The most memorable Borderlands villain, a loathsome sociopath known as Handsome Jack, embodied this conceit perfectly. He was a recognizable caricature of a successful CEO placed in a situation where his vanity, vindictiveness, and amoral ambition could be taken to bizarre yet conceivable extremes.
But the Calypso Twins — named Troy and Tyreen — are exactly who you’d expect to find in a Mad Max pastiche. They’re sneering mall-goth megalomaniacs who put skulls on everything, capriciously torture their followers, and want to become gods. Other characters instantly recognize them as a world-shaking threat, even before they seem particularly bad by Borderlands’ high standards. While we get a sibling rivalry subplot and surprising details about their parentage, there’s nothing relatably human about them.
The twins yell shout-outs to their subscribers and remind viewers to “like, follow, and obey.” But they don’t have the charisma, openness, rhetorical savvy, or inspirational abilities that define good YouTubers and Twitch streamers — even unrepentantly mean ones. The game tries to make internet celebrities scary by making them gritty and one-dimensionally evil, rather than twisting recognizable side effects of online stardom. And there are hints that we could have gotten something better.
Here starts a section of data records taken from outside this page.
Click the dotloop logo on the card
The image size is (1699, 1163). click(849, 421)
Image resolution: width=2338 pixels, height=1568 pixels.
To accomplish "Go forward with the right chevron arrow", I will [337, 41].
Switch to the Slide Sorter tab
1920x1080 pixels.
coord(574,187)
Before release, Borderlands 3’s writers compared the twins to well-intentioned internet stars who can’t handle their own power; not people running obvious harassment campaigns, but positive influencers whose fans can mob “haters” into oblivion. In our own world, it can be frightening (and common) enough to see a seemingly nice person refuse to understand the harm they’re causing or call victims the real bad guys who deserve what they get. In a setting where the stakes are ludicrously deadly, it’s even more potentially chilling.
This dynamic would also establish the villains as the heroes of their own story. Borderlands did this masterfully with Handsome Jack; from his perspective, he was a protective father trying to turn a violent hellscape into a prospering and functional society. The Calypso Twins are hard to read as anything but cynical monsters, especially because it’s obvious that they’re only pretending to care about their fans. Meanwhile, back in real life, an affable Disney Channel star like Jake Paul can unintentionally turn his neighborhood into a metaphorical war zone, and vicious criminal pranks get carried out with a lighthearted thoughtlessness that’s almost scarier than the Calypso Twins’ overt sadism.
There are many people who don’t play Borderlands for the narrative. It’s a looting-heavy role-playing game that produces a soothing loop of incremental self-improvement, like Destiny and Diablo — two series with plots I barely remember, despite playing for dozens of hours. But even if you’re not closely following the story, it’s hard to ignore the characters constantly chattering into your earpiece.
I enjoyed Borderlands 3’s shooting and looting much more when the Calypso Twins dropped off the radar for a while, replaced with a more familiar kind of Borderlands antagonist: a horrible corporate executive who was laser-bombing another CEO’s planet while indignantly claiming to be his friend. But that’s a kind of villainy the series has been exploring for years. With Borderlands 3, we almost saw a new kind of monster, but not one that felt real enough to be scary.